**EXERCISE INSTRUCTIONS**
Write out the lines exactly, from the line with "Open the Saalem" up to and including the last line.
--- Start SOURCE DATA ---
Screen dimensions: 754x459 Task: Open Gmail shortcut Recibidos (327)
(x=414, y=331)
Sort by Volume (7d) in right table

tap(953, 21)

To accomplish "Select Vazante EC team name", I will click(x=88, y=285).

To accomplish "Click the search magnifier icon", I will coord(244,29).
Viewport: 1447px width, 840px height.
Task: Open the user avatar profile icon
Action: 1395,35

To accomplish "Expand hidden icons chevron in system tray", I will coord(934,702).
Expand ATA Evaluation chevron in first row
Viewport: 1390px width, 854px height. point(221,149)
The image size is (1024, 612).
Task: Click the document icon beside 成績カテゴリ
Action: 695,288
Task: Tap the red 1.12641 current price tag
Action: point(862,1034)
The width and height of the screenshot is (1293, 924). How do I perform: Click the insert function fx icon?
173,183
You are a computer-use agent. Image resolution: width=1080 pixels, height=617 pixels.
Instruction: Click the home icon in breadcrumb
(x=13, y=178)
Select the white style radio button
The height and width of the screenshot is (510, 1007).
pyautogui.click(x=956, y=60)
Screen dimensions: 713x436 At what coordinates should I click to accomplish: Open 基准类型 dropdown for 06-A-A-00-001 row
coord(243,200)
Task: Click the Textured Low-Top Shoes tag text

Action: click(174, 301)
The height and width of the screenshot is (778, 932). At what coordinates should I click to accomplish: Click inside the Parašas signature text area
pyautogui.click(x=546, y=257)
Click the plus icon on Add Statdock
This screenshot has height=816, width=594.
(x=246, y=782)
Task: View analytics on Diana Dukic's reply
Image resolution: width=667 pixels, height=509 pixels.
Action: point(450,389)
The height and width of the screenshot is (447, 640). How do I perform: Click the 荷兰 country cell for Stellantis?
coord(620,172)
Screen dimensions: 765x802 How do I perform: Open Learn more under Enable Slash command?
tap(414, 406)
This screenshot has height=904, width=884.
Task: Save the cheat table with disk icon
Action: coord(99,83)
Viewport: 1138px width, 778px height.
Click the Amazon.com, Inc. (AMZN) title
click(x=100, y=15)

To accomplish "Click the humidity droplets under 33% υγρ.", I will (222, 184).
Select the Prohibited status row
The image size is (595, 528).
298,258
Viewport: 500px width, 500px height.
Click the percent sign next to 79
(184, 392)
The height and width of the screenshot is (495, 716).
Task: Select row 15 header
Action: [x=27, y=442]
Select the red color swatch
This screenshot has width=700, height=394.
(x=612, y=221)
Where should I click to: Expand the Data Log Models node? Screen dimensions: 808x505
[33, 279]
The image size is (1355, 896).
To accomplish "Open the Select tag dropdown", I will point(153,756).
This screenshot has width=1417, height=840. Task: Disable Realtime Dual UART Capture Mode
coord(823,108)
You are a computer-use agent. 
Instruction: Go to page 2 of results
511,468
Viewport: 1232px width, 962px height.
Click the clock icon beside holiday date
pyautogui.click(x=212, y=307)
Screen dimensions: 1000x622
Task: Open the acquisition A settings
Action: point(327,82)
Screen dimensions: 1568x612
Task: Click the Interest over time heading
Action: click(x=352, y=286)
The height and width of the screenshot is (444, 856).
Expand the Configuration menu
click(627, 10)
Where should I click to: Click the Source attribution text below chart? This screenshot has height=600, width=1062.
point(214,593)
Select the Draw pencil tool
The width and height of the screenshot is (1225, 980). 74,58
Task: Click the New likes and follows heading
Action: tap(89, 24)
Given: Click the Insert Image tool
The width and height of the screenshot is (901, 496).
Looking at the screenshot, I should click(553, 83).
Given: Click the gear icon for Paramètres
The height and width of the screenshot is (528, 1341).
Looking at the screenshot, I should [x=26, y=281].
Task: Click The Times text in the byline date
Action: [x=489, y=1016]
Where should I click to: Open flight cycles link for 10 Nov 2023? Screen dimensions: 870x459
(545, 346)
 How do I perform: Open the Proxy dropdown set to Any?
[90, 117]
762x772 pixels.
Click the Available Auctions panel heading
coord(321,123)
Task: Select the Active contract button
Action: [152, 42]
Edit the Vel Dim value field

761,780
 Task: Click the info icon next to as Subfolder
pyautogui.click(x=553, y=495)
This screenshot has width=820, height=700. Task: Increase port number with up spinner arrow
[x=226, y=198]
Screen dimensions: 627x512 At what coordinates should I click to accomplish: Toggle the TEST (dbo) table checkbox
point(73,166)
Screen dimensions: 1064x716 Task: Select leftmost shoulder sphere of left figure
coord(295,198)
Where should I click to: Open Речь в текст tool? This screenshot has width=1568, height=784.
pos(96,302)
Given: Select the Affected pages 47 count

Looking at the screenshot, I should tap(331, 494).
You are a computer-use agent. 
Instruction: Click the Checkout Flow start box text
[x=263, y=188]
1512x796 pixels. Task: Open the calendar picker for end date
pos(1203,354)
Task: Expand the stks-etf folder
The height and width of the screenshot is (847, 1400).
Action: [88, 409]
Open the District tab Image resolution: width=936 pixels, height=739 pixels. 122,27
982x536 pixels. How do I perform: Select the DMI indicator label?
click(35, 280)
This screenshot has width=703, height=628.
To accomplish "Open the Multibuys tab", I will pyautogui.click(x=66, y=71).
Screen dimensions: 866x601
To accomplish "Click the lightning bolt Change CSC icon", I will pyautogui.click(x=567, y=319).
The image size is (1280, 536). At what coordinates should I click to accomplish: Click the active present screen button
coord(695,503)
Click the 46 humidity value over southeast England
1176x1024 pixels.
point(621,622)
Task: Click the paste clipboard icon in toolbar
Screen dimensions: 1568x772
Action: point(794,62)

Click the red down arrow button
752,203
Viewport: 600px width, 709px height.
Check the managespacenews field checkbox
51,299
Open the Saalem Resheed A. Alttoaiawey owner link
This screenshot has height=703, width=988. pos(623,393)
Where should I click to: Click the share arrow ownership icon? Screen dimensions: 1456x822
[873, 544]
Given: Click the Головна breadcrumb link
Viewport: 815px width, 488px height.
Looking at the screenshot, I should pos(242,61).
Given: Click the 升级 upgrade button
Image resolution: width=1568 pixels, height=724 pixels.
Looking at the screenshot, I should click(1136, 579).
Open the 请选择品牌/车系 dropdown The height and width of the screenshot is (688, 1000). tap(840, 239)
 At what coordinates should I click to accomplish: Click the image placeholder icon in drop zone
--- End SOURCE DATA ---
**RESULT**
Open the Saalem Resheed A. Alttoaiawey owner link
This screenshot has height=703, width=988. pos(623,393)
Where should I click to: Click the share arrow ownership icon? Screen dimensions: 1456x822
[873, 544]
Given: Click the Головна breadcrumb link
Viewport: 815px width, 488px height.
Looking at the screenshot, I should pos(242,61).
Given: Click the 升级 upgrade button
Image resolution: width=1568 pixels, height=724 pixels.
Looking at the screenshot, I should click(1136, 579).
Open the 请选择品牌/车系 dropdown The height and width of the screenshot is (688, 1000). tap(840, 239)
 At what coordinates should I click to accomplish: Click the image placeholder icon in drop zone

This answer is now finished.